_Task to carry out_.
Search the listing for the string "регионе". Copy every line that has it.

_Data provided_.
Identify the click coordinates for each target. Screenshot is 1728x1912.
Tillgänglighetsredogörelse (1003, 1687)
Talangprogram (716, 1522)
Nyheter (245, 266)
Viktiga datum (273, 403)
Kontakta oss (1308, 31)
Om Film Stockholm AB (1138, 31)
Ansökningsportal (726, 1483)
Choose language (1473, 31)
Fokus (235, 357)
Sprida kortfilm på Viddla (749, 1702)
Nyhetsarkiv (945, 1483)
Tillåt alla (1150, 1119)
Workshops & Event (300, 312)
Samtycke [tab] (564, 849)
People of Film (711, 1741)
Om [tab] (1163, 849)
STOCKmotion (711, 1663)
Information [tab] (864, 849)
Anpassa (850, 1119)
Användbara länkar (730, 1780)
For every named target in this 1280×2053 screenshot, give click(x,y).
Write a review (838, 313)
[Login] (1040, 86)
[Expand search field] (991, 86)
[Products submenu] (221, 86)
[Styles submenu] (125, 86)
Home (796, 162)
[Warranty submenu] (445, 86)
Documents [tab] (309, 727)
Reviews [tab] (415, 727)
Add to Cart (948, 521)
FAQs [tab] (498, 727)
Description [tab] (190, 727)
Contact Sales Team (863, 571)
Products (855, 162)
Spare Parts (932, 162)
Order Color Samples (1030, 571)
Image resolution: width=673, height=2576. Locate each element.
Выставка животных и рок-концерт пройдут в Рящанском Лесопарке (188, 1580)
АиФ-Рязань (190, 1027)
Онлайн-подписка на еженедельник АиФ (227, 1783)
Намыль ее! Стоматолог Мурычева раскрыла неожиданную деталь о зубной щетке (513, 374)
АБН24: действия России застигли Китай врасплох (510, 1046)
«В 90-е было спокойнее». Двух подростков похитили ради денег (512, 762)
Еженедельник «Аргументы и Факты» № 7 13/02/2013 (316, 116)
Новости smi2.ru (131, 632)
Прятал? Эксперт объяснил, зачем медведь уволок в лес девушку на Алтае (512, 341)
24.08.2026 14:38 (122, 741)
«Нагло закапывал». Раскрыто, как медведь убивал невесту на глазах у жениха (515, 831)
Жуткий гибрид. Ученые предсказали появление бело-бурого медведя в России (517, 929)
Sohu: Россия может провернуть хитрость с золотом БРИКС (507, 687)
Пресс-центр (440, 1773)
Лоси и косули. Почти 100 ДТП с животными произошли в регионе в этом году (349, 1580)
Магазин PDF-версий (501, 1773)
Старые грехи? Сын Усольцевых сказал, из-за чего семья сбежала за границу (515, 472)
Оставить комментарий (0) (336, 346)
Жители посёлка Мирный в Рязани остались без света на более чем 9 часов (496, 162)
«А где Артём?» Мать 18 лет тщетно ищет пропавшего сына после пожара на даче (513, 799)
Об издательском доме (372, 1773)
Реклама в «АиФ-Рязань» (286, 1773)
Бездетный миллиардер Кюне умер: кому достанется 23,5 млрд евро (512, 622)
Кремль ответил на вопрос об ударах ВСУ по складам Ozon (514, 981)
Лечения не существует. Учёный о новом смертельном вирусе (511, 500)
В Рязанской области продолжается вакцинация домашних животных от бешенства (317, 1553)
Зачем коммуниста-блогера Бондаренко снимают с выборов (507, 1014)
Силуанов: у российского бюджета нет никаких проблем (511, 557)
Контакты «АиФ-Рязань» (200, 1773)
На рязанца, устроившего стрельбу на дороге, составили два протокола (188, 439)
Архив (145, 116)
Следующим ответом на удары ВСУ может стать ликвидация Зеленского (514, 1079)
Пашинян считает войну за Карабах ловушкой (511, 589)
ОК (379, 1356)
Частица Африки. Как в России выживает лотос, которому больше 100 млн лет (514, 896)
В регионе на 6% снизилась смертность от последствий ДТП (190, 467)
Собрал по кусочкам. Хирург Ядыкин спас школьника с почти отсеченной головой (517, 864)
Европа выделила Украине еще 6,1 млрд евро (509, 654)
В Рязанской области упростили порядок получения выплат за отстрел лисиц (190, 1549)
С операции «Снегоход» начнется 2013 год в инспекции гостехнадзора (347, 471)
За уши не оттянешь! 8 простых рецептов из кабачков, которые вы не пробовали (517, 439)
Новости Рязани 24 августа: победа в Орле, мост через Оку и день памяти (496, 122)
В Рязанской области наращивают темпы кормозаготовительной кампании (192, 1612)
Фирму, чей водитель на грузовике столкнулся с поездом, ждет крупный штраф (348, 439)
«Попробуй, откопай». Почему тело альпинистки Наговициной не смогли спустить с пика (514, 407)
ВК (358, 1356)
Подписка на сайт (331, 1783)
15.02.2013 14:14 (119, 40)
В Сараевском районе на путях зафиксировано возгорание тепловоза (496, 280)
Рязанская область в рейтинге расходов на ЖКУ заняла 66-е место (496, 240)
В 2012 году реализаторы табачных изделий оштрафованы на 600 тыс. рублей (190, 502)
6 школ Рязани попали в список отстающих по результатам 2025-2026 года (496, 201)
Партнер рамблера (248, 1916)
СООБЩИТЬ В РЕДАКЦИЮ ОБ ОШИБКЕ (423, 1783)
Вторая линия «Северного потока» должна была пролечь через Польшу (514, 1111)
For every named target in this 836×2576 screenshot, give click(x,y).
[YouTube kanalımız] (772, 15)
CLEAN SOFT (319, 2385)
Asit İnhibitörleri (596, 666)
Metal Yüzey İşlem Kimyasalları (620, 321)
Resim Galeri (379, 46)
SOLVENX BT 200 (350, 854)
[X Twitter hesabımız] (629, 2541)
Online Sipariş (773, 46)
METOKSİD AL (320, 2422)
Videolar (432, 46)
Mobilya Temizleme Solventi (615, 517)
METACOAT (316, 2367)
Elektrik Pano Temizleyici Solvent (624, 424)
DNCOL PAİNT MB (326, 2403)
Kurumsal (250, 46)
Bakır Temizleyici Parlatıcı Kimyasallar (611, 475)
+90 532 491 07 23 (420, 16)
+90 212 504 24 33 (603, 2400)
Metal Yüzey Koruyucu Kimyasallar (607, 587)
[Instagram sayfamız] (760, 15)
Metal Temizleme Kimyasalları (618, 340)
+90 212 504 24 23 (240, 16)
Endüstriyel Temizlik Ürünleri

_Answer to this task_.
Лоси и косули. Почти 100 ДТП с животными произошли в регионе в этом году (349, 1580)
В регионе на 6% снизилась смертность от последствий ДТП (190, 467)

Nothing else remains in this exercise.